The timeline for work is an issue, with the state wanting the company to get the unit back into production. Hilcorp’s drilling plan, a well from a non-unit platform which would bottomhole in non-unitized acreage adjacent to the existing unit, is also an issue. Hilcorp says it wants to expand the unit, dependent on the success of the well; the division is focused on the resumption of production from the existing unit.

Division’s decision

The North Trading Bay unit has three state oil and gas leases and contains two platforms, Spurr and Spark, both built in 1967 by Marathon Oil Co.

Production from the unit ceased in September 2005. Marathon made “minor efforts to restore production” and then made plans for abandonment, Beckham said, with a long-term conceptual abandonment plan proposed in 2008. That plan was not implemented and from 2009 through 2013 the platforms were the subject of litigation, including the Pacific Energy Resources Ltd. bankruptcy proceedings, in state and federal courts.

In 2013, Hilcorp took over from Marathon as unit operator, and Beckham said the division “determined it was in the best interest of all parties to give the new operator an opportunity to review the unit and potential resources.”

But in 2017 the division “began giving Hilcorp written notice as part of the POD approval that the unit may terminate without operations to restore production.”

Platforms

The Spurr and Spark platforms are in “lighthouse” mode and while cranes and helidecks are functional the crew facilities are not and there are no active wells, Beckham said.

In its 2017 POD Hilcorp said it wouldn’t be economic or technically feasible to return either of the platforms to production and said it had no plans to do so, he said, but in both its 2017 and 2018 PODs, Hilcorp proposed a sidetrack from the Monopod in the Trading Bay unit in an attempt to restore NTB unit production. Beckham said the division approved those PODs “and concluded that Hilcorp had proposed diligent operations to restore production. But this well was not drilled and no other operations were conducted during those years,” he said.

Under state regulations if a unit isn’t producing it automatically terminates unless the operator is “actively conducting diligent operations to restore production,” Beckham said, adding that the regulation does not consider promises of future work - the work must be “in progress.”

He said the notice of automatic termination is effective with the May 30 date of the decision.

2019 POD

The 2019 POD, denied because the unit has been terminated, again proposed a well from the adjacent Trading Bay unit. “However,” Beckham said, “this well will not enter the productive interval within the NTBU. The potential accumulation is within a lease adjacent to the NTBU that Hilcorp recently acquired in the May 9, 2018 lease sale and is not part of the unit.”

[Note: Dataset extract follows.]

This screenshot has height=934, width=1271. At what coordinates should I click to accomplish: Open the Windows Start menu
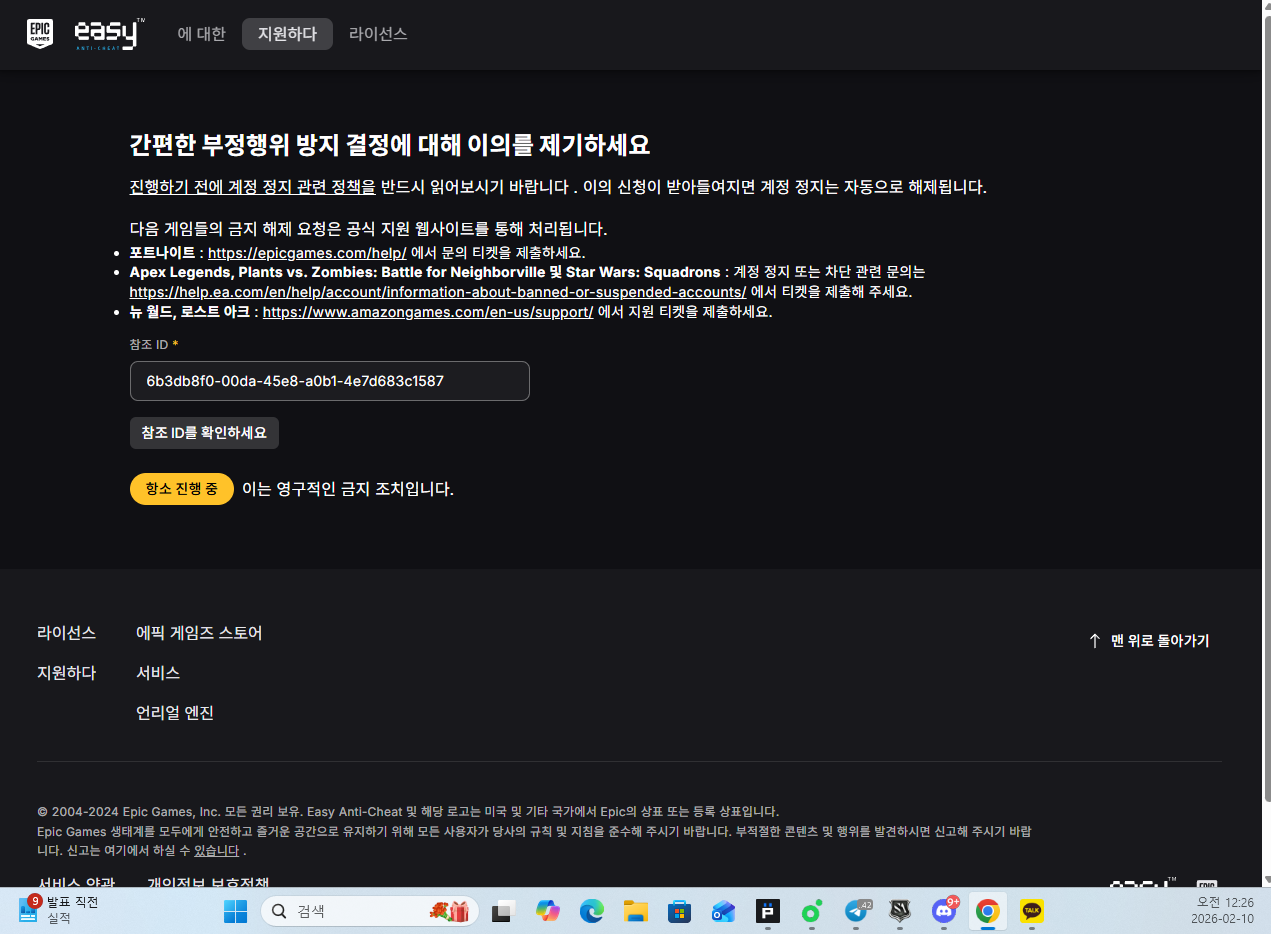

He said Hilcorp has said it hopes that if the well is successful the accumulation under the adjacent lease would reach into the North Trading Bay unit.

“Hopes about the extent of the potential accumulation are not enough to consider this activity outside the unit to be diligent operations to restore the unit to production,” Beckham said.

There is a 20-day appeal period to the decision.

Hilcorp’s appeal

Hilcorp appealed the decision to DNR Commissioner Corri Feige on June 18.

The company said it disputes the division’s findings that previous PODs “proposed diligent operations to restore production, but Hilcorp did not conduct the operations,” and that, “the 2019 POD does not propose operations for the NTBU.”

The company called the division’s decision “premature.”

It cited the division’s approval of the 2018 POD which it said “deemed Hilcorp’s intent to return the NTBU to production by delineation of the North Trading Bay Field (NTBF) and expansion of the NTBU as diligent operations.”

(Approval of the 2018 POD, a decision signed by Beckham for then-Division Director Chantal Walsh, said: “Hilcorp’s planned well from the Monopod platform is a reasonable step to returning the NTBU to production.”)

Extension issue

In its 2018 POD, as revised, Hilcorp described the well it proposed as a sidetrack to the A-10 well, and said: “If successful, Hilcorp will apply for unit expansion of the North Trading Bay Unit to include the newly producing acreage.”

In its approval of the 2018 POD the division noted that Hilcorp had proposed a sidetrack from the Monopod into the NTBU in its 2017 POD, but that well was not drilled. A well was proposed in the 2018 POD and the division said the “sidetrack will target the Tyonek G and Hemlock sands, reservoirs that formerly produced inside the NTBU and may extend outside the current unit boundary.”

In its appeal Hilcorp said its 2019 POD proposed a potential target in ADL 18776, “which is a NTBU unitized lease,” and said that while its “proposed operations fall outside of the NTBU boundary, they are consistent with those requirements of the NTBU Agreement.”

A portion of ADL 18776 is within the unit boundary; the well would be drilled to a target east of the existing unit boundary.

Hilcorp said it has continued to acquire acreage outside the North Trading Bay unit boundaries “in conjunction with its plans to expand the NTBU.”

The company said it proposed the A-04 well in its 2017 POD and substituted the A-10RD sidetrack “to maximize ultimate recovery,” and said delays in drilling that well “are necessary in conducting operations as a prudent operator.”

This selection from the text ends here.